▶ **Page text**
┄┄┄┄┄┄┄┄┄┄┄┄┄┄┄┄┄┄┄┄

|Publication number||US7022027 B2|
|Application number||US 10/656,819|
|Publication date||Apr 4, 2006|
|Filing date||Sep 5, 2003|
|Priority date||Sep 5, 2003|
|Also published as||US20050054458|
|Publication number||10656819, 656819, US 7022027 B2, US 7022027B2, US-B2-7022027, US7022027 B2, US7022027B2|
|Inventors||Ming T. Chen|
|Original Assignee||Chen Ming T|
|Export Citation||BiBTeX, EndNote, RefMan|
|Patent Citations (46), Referenced by (21), Classifications (8), Legal Events (4)|
|External Links: USPTO, USPTO Assignment, Espacenet|
This invention relates to golf clubs, and more particularly to golf club irons, having a tri-weight system which improves the performance of miss hits on the club face and also reinforces the club face for center hits.
2. State of the Art
A large number of different golf club iron sets are known. Correlated sets of golf clubs have club striking faces with increasing angles of attack to loft a ball a desired distance. The club heads are also increasingly weighted, and the shafts are decreasingly shortened to maintain consistent swing momentum so that each club swing, if properly hit, decreases the distance the golf ball travels by approximately 10 yards. For example, in a correlated set, each club head weight generally increases approximately 7 grams per increase in club number. However, each shaft length incrementally decreases about ½ inch for a steel shaft per increase in club number. Shaft types and lengths vary depending upon the swing of a golfer. For example, the majority of golfers fall into the average swing category, and have a 65 to 85 mph swing speed requiring a shaft with a low flex point and approximately a 4.0 torque rating. Conversely, professional golfers having a 100 to 115 mph swing speed require a shaft with a mid or high flex point with a 2.0 or so torque rating.
The angle of the club face also increases per increase in the club number to add loft to the flight of the golf ball. The weighted center of gravity of the club also moves up per increase in club number. A typical set has the following specifications:
*Lie—plus or minus 0.5 degrees
**Weight—plus 2 gr. or minus 2 gr.
A few golf club irons are designed to enable a golfer to off center hit the ball on the club face and maintain shot alignment. Thompson, U.S. Pat. No. 3,845,960, and Imai, U.S. Pat. No. 4,322,083, are examples of sole reinforced iron clubs which add mass along the sole of the club to optimize distance. Blakemore, U.S. Pat. No. 5,658,209 discloses a center reinforced mound placed in a cavity club. Best, U.S. Pat. No. D469,140S is another center reinforced mound placed in a cavity club. Although distance is increased, heel or toe off center hit shots do not maintain shot alignment. Nor do shots hit on the upper unreinforced face of the club maintain distance.

┄┄┄┄┄┄┄┄┄┄┄┄┄┄┄┄┄┄┄┄

▶ **Collected data**
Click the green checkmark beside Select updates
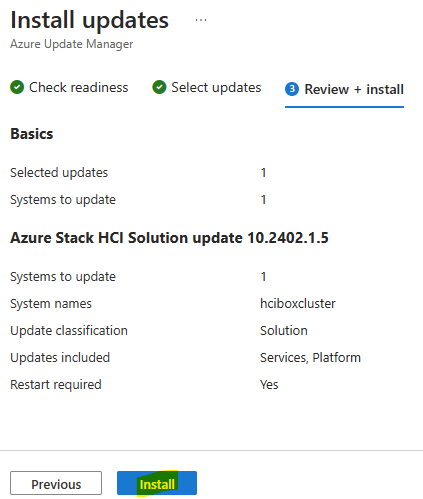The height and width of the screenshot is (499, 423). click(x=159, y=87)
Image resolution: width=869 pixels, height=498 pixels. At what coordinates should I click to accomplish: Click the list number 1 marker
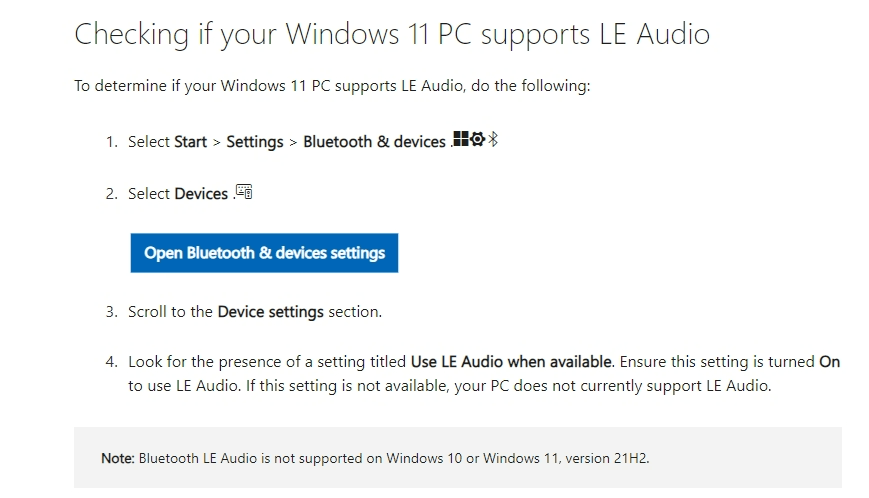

┄┄┄┄┄┄┄┄┄┄┄┄┄┄┄┄┄┄┄┄

▶ **Set tasks**
1. According to the golf club patent text, roughly how much does each club head's weight increase per increase in club number in a correlated set?
2. Carry on the golf club iron patent text from its final sentence.

▶ **Task responses**
1. Approximately 7 grams.

2.
For those golfers who consistently hit their shots along the toe of the club, a number of toe weighted clubs have been designed: Lamanna, U.S. Pat. No. 4,715,601, Solheim, U.S. Pat. No. 3,655,188, and Campau, U.S. Pat. No. 4,420,156.
Solheim, U.S. Pat. No. 4,621,813, discloses a correlated set of golf clubs with back cavities, the heads of which each contain (1) a sole including a trailing edge 65 which is indented toward the striking face a distance of at least 1/16 of an inch, and (2) a lower back surface adjacent the indented trailing edge sloping upwardly and inwardly from the indented trailing edge toward the striking face. This configuration allows the club head material, which would otherwise be located in the indented areas to be redistributed in the heel and toe portions of the club heads. The redistributed head materials increase the mass concentrations in the heel and toe areas, which improves the resistance to twisting of the club heads upon off-center heel and toe impacts with the golfball. Another example of a back cavity club with heel and toe reinforcement is Lockwood, U.S. Pat. No. 3,751,035, Kobayashi et al., U.S. Pat. No. 5,564,705, and Persinger, U.S. Pat. No. D437,902S. The center cavity club designs maintain alignment, but do not allow an off center hit shot to maintain consistent distance. Nor do center hit shots achieve optimum distance as the center face of the club does not have sufficient mass behind it.
Antonious, U.S. Pat. No. 6,454,665B2 included unique weighting stabilizing and reinforcing configuration of the rear face of a cavity back peripheral weight club head in an attempt to remove this well hit shot distance deficiency. Peng, U.S. Pat. No. Des. 413,369 and Takahashi et al, U.S. Pat. No. Des. 377,381 also attempted to include center weights within the cavity to remove this distance deficiency.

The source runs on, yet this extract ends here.